I think this is a good candidate answer, but I feel confused by (what seems to me like) the relative abundance of historical examples of optimization-type behavior among scientists during pivotal periods in the past. For example, during WWII there were some excellent scientists (e.g. Shannon) who only grudgingly pursued research that was “important” rather than “interesting.” But there were many others (e.g. Fermi, Szilard, Oppenheimer, Bethe, Teller, Von Neumann, Wigner) who seemed to grok the stakes. To be interested in some things mostly because of their importance, to ruthlessly prioritize, to actually try.
Epistemic status: Making guesses, though the conclusion feels right to me.
Is it the case that many of these people ‘actually tried’ before (a) the problem became primarily an engineering problem and (b) it was a crucial project during wartime and backed by the establishment?
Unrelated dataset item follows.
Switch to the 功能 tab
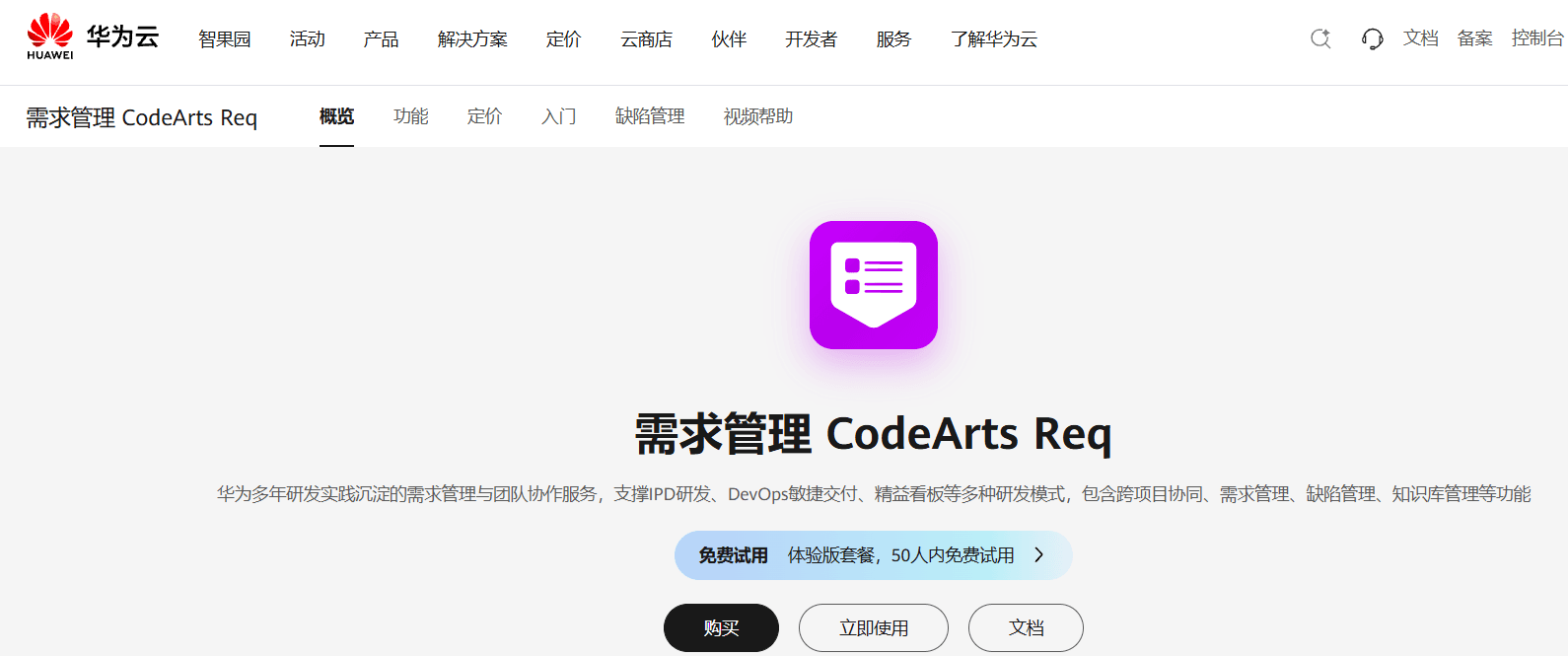 (410, 116)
This is probably a confused analogy, but I’ll say it anyway: if they didn’t, the analogy would be that in a world where there was war fought using advanced machine learning, there might be a similar set of top researchers doing research into adversarial examples, reward hacking and other concrete problems in ML—only doing things pretty closely related to actually building things, and only building things close to military applications.
This has many implications, but if you take MIRI’s view that new basic theory of embedded agency / grounding for optimisation is required, the other side of the analogy is that there was e.g. no team rushing to unify quantum mechanics and gravity during WWII.
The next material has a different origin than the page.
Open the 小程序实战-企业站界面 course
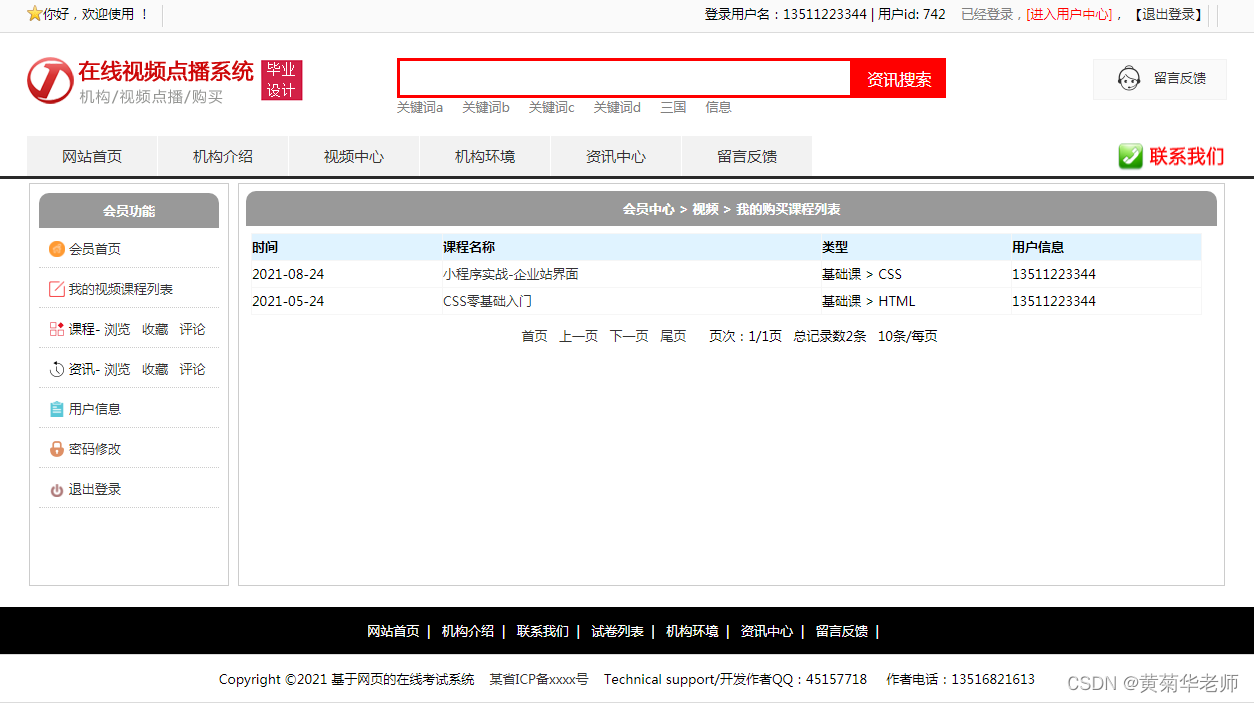 [x=510, y=274]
So I suppose (to MIRI) the problem does seem more abstract and not built for human brains to reason about than the situation even with the atom bomb.
I think that if you think this, you should update hard against promoting the open problems as ‘important’ and instead focus on making the problem ‘interesting’.
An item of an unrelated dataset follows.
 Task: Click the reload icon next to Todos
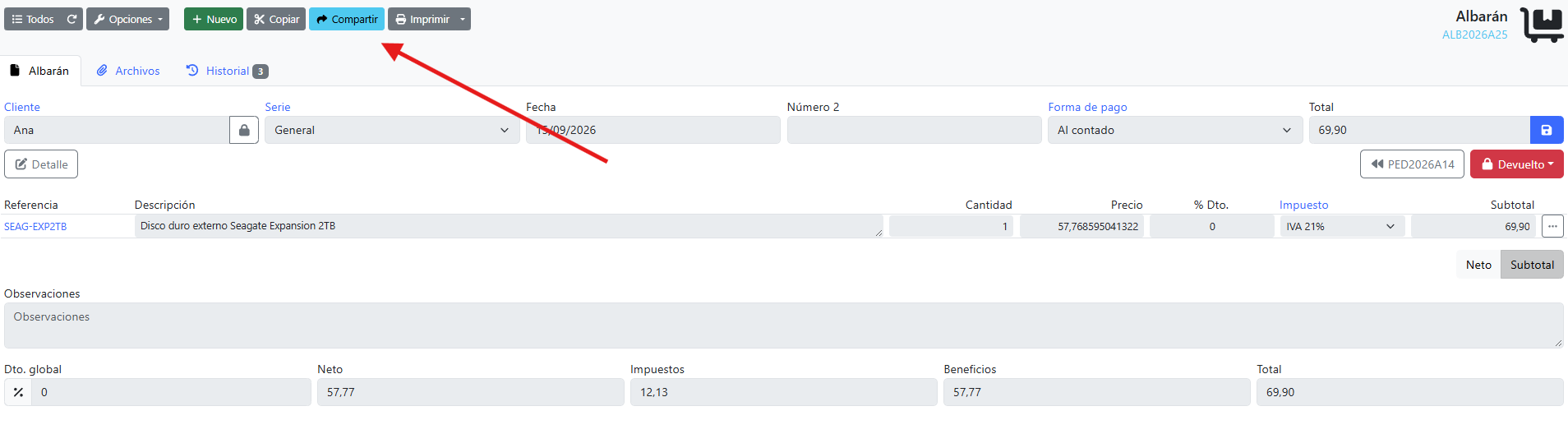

(Would appreciate someone chiming in about whether (a) and (b) are accurate.)
I think nuclear physics then had more of an established paradigm than AI safety has now; from what I understand, building a bomb was considered a hard, unsolved problem, but one which it was broadly known how to solve. So I think the answer to A is basically “no.”
A bunch of people on the above list do seem to me to have actually tried before the project was backed by the establishment, though—from what I understand Fermi, Szilard, Wigner and Teller were responsible for getting the government involved in the first place. But their actions seem mostly to have been in the domains of politics, engineering and paradigmatic science, rather than new-branch-of-science-style theorizing.
(I do suspect it might be useful to find more ways of promoting the problem chiefly as interesting).
Speaking from my experience, my sense is indeed that people who think it’s important and interesting and who are resilient to social change have been able to make the leap to doing alignment research and been incredibly impactful, but that it should be a red flag when people think it’s important without the understanding/curiosity or social resilience. They can take up a lot of resources while falling into simple error modes.
Strongly agree. Awareness of this risk is, I think, the reason for some of CFAR’s actions that most-often confuse people—not teaching AI risk at intro workshops, not scaling massively, etc.